(Stored data)
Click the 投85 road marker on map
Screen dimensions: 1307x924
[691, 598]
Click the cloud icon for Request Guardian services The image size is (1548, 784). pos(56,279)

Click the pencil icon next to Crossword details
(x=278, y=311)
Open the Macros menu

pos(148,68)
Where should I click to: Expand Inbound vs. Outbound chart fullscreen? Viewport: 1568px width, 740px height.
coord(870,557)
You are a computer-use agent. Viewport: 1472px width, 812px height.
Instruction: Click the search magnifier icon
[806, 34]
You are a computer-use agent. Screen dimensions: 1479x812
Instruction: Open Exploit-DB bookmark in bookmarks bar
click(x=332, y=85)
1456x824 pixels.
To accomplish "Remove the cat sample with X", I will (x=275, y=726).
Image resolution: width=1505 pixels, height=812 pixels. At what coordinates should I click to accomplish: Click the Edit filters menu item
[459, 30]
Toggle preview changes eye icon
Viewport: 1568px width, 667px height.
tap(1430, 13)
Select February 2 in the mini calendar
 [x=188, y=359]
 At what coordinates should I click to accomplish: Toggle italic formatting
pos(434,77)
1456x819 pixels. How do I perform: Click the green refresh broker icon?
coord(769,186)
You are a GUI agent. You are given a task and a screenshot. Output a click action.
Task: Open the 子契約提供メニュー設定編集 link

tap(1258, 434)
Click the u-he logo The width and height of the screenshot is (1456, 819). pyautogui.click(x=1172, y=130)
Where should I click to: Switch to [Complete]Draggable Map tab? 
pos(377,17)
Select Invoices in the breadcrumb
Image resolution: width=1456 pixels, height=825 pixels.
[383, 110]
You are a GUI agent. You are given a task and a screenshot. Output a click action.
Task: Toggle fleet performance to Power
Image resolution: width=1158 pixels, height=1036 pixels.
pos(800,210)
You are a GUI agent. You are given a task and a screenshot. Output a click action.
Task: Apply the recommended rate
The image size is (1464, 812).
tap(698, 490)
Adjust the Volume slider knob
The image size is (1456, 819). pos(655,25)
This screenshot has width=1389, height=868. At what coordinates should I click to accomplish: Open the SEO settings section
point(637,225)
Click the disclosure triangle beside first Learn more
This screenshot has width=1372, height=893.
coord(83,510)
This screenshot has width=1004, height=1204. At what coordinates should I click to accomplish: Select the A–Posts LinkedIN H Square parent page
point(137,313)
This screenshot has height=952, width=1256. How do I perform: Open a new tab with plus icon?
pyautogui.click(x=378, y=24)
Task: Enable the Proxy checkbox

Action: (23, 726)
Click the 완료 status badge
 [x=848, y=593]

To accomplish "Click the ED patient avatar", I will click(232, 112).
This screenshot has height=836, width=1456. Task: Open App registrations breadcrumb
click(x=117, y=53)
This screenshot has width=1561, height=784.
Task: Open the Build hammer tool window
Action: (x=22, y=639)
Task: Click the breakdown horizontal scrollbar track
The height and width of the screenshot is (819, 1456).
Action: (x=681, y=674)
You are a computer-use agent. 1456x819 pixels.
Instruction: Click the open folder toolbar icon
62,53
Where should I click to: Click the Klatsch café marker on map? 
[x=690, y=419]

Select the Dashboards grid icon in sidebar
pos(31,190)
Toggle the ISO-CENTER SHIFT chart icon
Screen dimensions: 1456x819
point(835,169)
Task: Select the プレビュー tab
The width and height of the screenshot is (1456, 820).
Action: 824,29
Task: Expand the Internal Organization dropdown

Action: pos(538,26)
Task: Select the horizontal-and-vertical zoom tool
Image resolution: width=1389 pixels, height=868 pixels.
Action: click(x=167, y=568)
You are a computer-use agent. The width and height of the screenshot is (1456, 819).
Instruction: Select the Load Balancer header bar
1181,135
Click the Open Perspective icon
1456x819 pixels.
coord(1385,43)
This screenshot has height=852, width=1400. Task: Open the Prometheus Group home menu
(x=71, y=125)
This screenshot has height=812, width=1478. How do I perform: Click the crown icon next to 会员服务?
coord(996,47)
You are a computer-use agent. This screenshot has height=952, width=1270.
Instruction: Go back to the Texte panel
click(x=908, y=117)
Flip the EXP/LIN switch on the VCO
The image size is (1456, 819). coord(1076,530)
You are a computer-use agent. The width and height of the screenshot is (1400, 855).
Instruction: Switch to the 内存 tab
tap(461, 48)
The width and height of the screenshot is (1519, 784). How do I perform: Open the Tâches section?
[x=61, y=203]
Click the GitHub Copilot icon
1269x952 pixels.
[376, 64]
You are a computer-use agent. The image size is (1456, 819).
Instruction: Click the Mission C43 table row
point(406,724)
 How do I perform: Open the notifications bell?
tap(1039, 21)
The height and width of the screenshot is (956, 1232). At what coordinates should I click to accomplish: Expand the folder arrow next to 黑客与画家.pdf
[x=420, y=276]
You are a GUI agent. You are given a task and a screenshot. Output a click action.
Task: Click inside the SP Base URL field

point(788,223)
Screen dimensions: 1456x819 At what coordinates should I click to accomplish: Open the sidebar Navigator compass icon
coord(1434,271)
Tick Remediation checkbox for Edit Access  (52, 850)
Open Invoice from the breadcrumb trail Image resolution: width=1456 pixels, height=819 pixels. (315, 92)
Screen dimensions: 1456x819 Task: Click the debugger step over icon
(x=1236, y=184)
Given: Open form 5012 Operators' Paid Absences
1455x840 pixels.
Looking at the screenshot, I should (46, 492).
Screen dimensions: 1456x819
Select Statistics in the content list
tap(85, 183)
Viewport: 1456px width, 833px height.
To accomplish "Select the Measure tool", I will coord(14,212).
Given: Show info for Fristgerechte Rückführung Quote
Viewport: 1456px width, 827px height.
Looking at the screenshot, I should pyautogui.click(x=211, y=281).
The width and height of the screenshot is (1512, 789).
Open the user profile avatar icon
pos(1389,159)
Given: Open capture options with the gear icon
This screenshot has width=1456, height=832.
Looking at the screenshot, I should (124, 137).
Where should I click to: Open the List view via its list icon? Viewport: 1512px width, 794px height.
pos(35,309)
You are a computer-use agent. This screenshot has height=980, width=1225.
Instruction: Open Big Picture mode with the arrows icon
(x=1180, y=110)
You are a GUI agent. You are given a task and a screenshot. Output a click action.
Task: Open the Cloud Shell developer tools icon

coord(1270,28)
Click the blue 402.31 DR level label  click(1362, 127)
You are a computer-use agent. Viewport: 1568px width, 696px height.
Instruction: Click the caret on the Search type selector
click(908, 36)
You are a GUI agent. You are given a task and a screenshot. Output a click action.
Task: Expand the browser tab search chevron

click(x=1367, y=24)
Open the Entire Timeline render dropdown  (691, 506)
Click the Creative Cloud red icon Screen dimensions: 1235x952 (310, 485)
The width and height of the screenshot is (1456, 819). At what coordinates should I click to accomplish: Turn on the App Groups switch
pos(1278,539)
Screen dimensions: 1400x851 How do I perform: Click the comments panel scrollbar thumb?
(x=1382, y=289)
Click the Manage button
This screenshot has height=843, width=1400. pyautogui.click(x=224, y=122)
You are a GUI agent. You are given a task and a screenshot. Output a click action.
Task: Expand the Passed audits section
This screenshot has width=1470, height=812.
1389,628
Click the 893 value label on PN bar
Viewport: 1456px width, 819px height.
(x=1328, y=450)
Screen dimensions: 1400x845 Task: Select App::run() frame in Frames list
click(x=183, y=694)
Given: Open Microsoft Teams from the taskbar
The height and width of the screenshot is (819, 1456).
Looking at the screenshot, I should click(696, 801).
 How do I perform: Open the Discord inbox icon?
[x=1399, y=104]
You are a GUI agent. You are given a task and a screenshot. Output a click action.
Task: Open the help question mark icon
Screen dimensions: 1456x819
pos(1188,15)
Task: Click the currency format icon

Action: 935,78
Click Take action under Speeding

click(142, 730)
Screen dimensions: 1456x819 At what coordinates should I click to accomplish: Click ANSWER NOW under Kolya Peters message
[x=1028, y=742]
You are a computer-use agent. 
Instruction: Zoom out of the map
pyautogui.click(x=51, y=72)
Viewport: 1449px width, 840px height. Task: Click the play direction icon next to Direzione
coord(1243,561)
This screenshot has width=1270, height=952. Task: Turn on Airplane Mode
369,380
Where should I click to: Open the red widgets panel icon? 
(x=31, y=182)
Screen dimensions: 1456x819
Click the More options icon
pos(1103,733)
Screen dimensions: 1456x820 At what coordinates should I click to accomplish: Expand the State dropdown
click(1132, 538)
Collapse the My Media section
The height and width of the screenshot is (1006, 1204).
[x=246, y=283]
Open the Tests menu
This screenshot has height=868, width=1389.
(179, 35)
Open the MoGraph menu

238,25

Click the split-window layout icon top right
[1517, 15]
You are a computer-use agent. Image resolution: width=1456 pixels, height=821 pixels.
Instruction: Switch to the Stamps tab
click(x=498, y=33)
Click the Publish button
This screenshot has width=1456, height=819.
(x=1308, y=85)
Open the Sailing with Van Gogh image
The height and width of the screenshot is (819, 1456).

**Exercise details**
Take every line from the records that holds "label" and copy it down.

**Solved problem**
Click the blue 402.31 DR level label  click(1362, 127)
Click the 893 value label on PN bar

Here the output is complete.